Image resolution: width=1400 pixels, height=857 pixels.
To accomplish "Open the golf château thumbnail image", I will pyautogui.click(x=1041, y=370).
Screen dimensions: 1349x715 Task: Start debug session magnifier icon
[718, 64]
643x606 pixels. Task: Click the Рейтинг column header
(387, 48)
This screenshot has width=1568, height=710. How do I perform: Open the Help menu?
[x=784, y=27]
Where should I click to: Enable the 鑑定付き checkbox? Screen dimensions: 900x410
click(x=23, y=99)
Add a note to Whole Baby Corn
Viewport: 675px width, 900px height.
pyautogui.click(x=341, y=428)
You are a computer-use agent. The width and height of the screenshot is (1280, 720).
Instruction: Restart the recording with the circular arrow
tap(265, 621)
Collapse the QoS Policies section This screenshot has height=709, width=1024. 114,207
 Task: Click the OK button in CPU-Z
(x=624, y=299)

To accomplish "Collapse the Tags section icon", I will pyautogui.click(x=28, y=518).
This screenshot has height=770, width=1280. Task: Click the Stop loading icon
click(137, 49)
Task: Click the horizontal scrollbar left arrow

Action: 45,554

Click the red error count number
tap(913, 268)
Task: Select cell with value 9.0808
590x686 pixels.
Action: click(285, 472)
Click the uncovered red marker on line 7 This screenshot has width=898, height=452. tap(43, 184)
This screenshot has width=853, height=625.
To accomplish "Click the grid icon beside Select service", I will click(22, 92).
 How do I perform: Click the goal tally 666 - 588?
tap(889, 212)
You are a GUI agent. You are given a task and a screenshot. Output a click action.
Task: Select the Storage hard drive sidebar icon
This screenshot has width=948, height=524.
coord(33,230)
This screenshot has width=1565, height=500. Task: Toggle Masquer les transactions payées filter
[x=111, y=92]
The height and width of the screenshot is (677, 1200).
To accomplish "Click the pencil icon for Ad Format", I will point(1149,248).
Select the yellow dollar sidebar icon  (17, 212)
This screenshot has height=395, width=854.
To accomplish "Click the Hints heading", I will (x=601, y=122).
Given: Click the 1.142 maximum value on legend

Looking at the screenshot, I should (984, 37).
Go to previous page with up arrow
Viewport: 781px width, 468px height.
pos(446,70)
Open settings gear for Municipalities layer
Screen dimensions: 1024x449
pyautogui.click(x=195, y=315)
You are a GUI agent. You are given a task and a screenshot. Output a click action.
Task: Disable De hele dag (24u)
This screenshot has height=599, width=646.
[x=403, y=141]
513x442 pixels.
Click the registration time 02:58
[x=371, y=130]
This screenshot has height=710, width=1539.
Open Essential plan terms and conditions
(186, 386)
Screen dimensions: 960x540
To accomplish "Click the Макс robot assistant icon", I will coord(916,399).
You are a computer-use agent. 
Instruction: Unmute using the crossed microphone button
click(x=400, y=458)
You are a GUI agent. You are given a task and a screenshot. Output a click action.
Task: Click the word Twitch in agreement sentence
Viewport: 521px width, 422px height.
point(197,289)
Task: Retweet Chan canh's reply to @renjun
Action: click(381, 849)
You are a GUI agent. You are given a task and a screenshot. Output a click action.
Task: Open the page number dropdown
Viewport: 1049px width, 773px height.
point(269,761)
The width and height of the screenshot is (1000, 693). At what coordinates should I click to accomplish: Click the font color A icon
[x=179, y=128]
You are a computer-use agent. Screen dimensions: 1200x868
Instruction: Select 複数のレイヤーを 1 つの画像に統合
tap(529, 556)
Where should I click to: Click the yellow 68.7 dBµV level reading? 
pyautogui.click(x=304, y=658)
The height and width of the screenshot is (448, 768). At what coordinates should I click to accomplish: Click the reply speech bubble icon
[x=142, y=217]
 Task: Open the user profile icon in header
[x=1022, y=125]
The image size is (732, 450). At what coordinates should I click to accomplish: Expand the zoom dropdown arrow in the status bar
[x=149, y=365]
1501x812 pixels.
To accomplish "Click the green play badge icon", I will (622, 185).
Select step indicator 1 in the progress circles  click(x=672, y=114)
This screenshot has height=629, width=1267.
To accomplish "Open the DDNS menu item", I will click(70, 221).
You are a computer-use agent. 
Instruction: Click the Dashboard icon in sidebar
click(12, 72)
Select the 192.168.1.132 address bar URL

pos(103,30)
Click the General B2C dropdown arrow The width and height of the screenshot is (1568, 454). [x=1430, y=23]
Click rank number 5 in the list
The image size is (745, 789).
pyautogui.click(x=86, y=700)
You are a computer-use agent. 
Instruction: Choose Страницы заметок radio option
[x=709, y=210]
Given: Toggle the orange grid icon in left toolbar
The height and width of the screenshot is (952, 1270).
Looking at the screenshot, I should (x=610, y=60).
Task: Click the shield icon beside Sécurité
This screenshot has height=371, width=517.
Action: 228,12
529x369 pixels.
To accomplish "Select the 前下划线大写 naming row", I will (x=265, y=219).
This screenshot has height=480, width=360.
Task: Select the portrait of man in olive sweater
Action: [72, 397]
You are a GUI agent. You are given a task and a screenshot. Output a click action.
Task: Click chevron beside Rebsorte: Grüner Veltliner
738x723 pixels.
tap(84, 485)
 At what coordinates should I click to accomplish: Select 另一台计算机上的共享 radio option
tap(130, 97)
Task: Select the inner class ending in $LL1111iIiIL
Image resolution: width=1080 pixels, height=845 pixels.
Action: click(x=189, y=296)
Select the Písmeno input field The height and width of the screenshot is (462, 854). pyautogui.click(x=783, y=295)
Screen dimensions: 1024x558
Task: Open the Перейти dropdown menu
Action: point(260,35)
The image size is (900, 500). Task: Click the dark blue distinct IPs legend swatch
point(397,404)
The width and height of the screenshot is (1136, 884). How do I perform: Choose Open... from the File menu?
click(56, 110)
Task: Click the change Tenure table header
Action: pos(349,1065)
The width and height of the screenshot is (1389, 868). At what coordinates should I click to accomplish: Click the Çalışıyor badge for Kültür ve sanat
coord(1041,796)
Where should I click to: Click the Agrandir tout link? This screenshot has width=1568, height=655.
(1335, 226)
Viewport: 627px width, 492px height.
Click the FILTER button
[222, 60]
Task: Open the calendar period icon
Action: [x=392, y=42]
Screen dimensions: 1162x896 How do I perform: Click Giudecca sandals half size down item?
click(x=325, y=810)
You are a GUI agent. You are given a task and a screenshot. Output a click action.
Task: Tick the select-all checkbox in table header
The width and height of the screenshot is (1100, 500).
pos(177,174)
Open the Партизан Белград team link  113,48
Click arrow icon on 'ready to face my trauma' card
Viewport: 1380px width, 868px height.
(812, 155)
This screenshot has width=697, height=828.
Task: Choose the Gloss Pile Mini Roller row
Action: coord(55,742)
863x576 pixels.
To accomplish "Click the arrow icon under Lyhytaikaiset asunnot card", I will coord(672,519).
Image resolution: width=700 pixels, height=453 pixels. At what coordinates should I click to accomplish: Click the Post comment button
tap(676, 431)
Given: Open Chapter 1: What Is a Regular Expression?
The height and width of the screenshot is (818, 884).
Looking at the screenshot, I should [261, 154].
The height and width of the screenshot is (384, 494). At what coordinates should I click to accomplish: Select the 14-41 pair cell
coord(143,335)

◆ **PROBLEM STATEMENT**
Print each entry exactly as it was written.

◆ **ANSWER TO THIS PROBLEM**
Image resolution: width=1400 pixels, height=857 pixels.
To accomplish "Open the golf château thumbnail image", I will pyautogui.click(x=1041, y=370).
Screen dimensions: 1349x715 Task: Start debug session magnifier icon
[718, 64]
643x606 pixels. Task: Click the Рейтинг column header
(387, 48)
This screenshot has width=1568, height=710. How do I perform: Open the Help menu?
[x=784, y=27]
Where should I click to: Enable the 鑑定付き checkbox? Screen dimensions: 900x410
click(x=23, y=99)
Add a note to Whole Baby Corn
Viewport: 675px width, 900px height.
pyautogui.click(x=341, y=428)
You are a computer-use agent. The width and height of the screenshot is (1280, 720).
Instruction: Restart the recording with the circular arrow
tap(265, 621)
Collapse the QoS Policies section This screenshot has height=709, width=1024. 114,207
 Task: Click the OK button in CPU-Z
(x=624, y=299)

To accomplish "Collapse the Tags section icon", I will pyautogui.click(x=28, y=518).
This screenshot has height=770, width=1280. Task: Click the Stop loading icon
click(137, 49)
Task: Click the horizontal scrollbar left arrow

Action: 45,554

Click the red error count number
tap(913, 268)
Task: Select cell with value 9.0808
590x686 pixels.
Action: click(285, 472)
Click the uncovered red marker on line 7 This screenshot has width=898, height=452. tap(43, 184)
This screenshot has width=853, height=625.
To accomplish "Click the grid icon beside Select service", I will click(22, 92).
 How do I perform: Click the goal tally 666 - 588?
tap(889, 212)
You are a GUI agent. You are given a task and a screenshot. Output a click action.
Task: Select the Storage hard drive sidebar icon
This screenshot has width=948, height=524.
coord(33,230)
This screenshot has width=1565, height=500. Task: Toggle Masquer les transactions payées filter
[x=111, y=92]
The height and width of the screenshot is (677, 1200).
To accomplish "Click the pencil icon for Ad Format", I will point(1149,248).
Select the yellow dollar sidebar icon  (17, 212)
This screenshot has height=395, width=854.
To accomplish "Click the Hints heading", I will (x=601, y=122).
Given: Click the 1.142 maximum value on legend

Looking at the screenshot, I should (984, 37).
Go to previous page with up arrow
Viewport: 781px width, 468px height.
pos(446,70)
Open settings gear for Municipalities layer
Screen dimensions: 1024x449
pyautogui.click(x=195, y=315)
You are a GUI agent. You are given a task and a screenshot. Output a click action.
Task: Disable De hele dag (24u)
This screenshot has height=599, width=646.
[x=403, y=141]
513x442 pixels.
Click the registration time 02:58
[x=371, y=130]
This screenshot has height=710, width=1539.
Open Essential plan terms and conditions
(186, 386)
Screen dimensions: 960x540
To accomplish "Click the Макс robot assistant icon", I will coord(916,399).
You are a computer-use agent. 
Instruction: Unmute using the crossed microphone button
click(x=400, y=458)
You are a GUI agent. You are given a task and a screenshot. Output a click action.
Task: Click the word Twitch in agreement sentence
Viewport: 521px width, 422px height.
point(197,289)
Task: Retweet Chan canh's reply to @renjun
Action: click(381, 849)
You are a GUI agent. You are given a task and a screenshot. Output a click action.
Task: Open the page number dropdown
Viewport: 1049px width, 773px height.
point(269,761)
The width and height of the screenshot is (1000, 693). At what coordinates should I click to accomplish: Click the font color A icon
[x=179, y=128]
You are a computer-use agent. Screen dimensions: 1200x868
Instruction: Select 複数のレイヤーを 1 つの画像に統合
tap(529, 556)
Where should I click to: Click the yellow 68.7 dBµV level reading? 
pyautogui.click(x=304, y=658)
The height and width of the screenshot is (448, 768). At what coordinates should I click to accomplish: Click the reply speech bubble icon
[x=142, y=217]
 Task: Open the user profile icon in header
[x=1022, y=125]
The image size is (732, 450). At what coordinates should I click to accomplish: Expand the zoom dropdown arrow in the status bar
[x=149, y=365]
1501x812 pixels.
To accomplish "Click the green play badge icon", I will (622, 185).
Select step indicator 1 in the progress circles  click(x=672, y=114)
This screenshot has height=629, width=1267.
To accomplish "Open the DDNS menu item", I will click(70, 221).
You are a computer-use agent. 
Instruction: Click the Dashboard icon in sidebar
click(12, 72)
Select the 192.168.1.132 address bar URL

pos(103,30)
Click the General B2C dropdown arrow The width and height of the screenshot is (1568, 454). [x=1430, y=23]
Click rank number 5 in the list
The image size is (745, 789).
pyautogui.click(x=86, y=700)
You are a computer-use agent. 
Instruction: Choose Страницы заметок radio option
[x=709, y=210]
Given: Toggle the orange grid icon in left toolbar
The height and width of the screenshot is (952, 1270).
Looking at the screenshot, I should (x=610, y=60).
Task: Click the shield icon beside Sécurité
This screenshot has height=371, width=517.
Action: 228,12
529x369 pixels.
To accomplish "Select the 前下划线大写 naming row", I will (x=265, y=219).
This screenshot has height=480, width=360.
Task: Select the portrait of man in olive sweater
Action: [72, 397]
You are a GUI agent. You are given a task and a screenshot. Output a click action.
Task: Click chevron beside Rebsorte: Grüner Veltliner
738x723 pixels.
tap(84, 485)
 At what coordinates should I click to accomplish: Select 另一台计算机上的共享 radio option
tap(130, 97)
Task: Select the inner class ending in $LL1111iIiIL
Image resolution: width=1080 pixels, height=845 pixels.
Action: click(x=189, y=296)
Select the Písmeno input field The height and width of the screenshot is (462, 854). pyautogui.click(x=783, y=295)
Screen dimensions: 1024x558
Task: Open the Перейти dropdown menu
Action: point(260,35)
The image size is (900, 500). Task: Click the dark blue distinct IPs legend swatch
point(397,404)
The width and height of the screenshot is (1136, 884). How do I perform: Choose Open... from the File menu?
click(56, 110)
Task: Click the change Tenure table header
Action: pos(349,1065)
The width and height of the screenshot is (1389, 868). At what coordinates should I click to accomplish: Click the Çalışıyor badge for Kültür ve sanat
coord(1041,796)
Where should I click to: Click the Agrandir tout link? This screenshot has width=1568, height=655.
(1335, 226)
Viewport: 627px width, 492px height.
Click the FILTER button
[222, 60]
Task: Open the calendar period icon
Action: [x=392, y=42]
Screen dimensions: 1162x896 How do I perform: Click Giudecca sandals half size down item?
click(x=325, y=810)
You are a GUI agent. You are given a task and a screenshot. Output a click action.
Task: Tick the select-all checkbox in table header
The width and height of the screenshot is (1100, 500).
pos(177,174)
Open the Партизан Белград team link  113,48
Click arrow icon on 'ready to face my trauma' card
Viewport: 1380px width, 868px height.
(812, 155)
This screenshot has width=697, height=828.
Task: Choose the Gloss Pile Mini Roller row
Action: coord(55,742)
863x576 pixels.
To accomplish "Click the arrow icon under Lyhytaikaiset asunnot card", I will coord(672,519).
Image resolution: width=700 pixels, height=453 pixels. At what coordinates should I click to accomplish: Click the Post comment button
tap(676, 431)
Given: Open Chapter 1: What Is a Regular Expression?
The height and width of the screenshot is (818, 884).
Looking at the screenshot, I should [261, 154].
The height and width of the screenshot is (384, 494). At what coordinates should I click to accomplish: Select the 14-41 pair cell
coord(143,335)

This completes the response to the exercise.